The helmet that turned into $135
[25:46] Vietnam-era MP fiberglass helmet — paid $1, listed at $80.
Right after I listed it, a buyer messaged: where did you get it? I told him straight — garage sale, exclamation mark, excited. He replied that he’d been in that exact unit. Then he made an offer: $55 for the helmet, plus four pieces of clothing at about $20 each.
If the helmet had been the whole order, he’d have wanted to negotiate harder. By bundling clothing he could justify a real discount on the helmet and I’d take the bundle. Final order: $135, total cost basis on all the items: $6 to $9. I’d sent him an offer at the $55 saying “if you really want the clothing we’d love to sell it, but please don’t feel obligated” — he came back: “Nope, I want the clothing too.” Started by trying to do the guy a solid; he ended up doing me a much bigger one.
The helmet has the kind of dent on the back that did something for someone. Candice’s preferred backstory: someone fell out of a tree running from enemy fire and the helmet broke their fall. “Sometimes Candice’s backstories are pretty epic.”

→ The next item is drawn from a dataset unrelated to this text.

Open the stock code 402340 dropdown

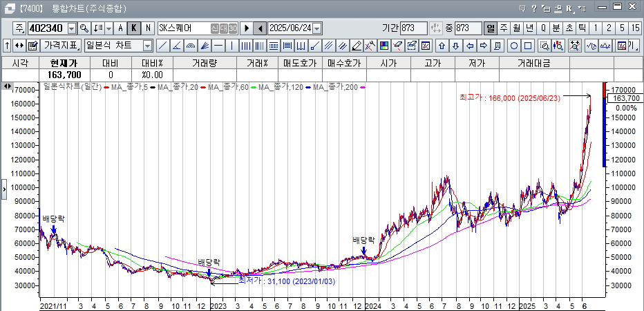pyautogui.click(x=70, y=28)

Bubble wrap that got here in 26 hours
[5:25] Three rolls from Bubble Boy. Hoover, Alabama. We ordered yesterday at 2:00 PM, it was here at 4:00 today. The reason that matters isn’t bragging rights — it’s the freedom to actually run out before reordering instead of stockpiling. South Louisiana to Alabama distribution gets us same-week stock without keeping six rolls leaning against the wall.
Same-day Zoro paper roll arrived too — they have warehouse stock spread far enough that one roll showed up in 24 hours. Good suppliers are part of the business.
Other moments
[13:50] Box-cutter aside. “Blade in, laces out.” I did the close-the-blade-flip with the blade still out. Candice winced. The Ace Ventura reference came right after — Ray Finkle, the kicker, “laces out.” Don’t do this at home.
[18:15] We bought a movie ticket. Project Hail Mary (the Andy Weir book — same guy who wrote The Martian) is in theaters and we’re going on a date.
Wrap
Posters out, helmet packed with the clothing add-ons, and the bubble wrap shelf is full again. Candice keeps asking why most resellers complain about poster packs — for me, they’re easy. Big rectangle box, hand-cut to length, wrapped together, tape it down hard. We’ll see y’all in the next one.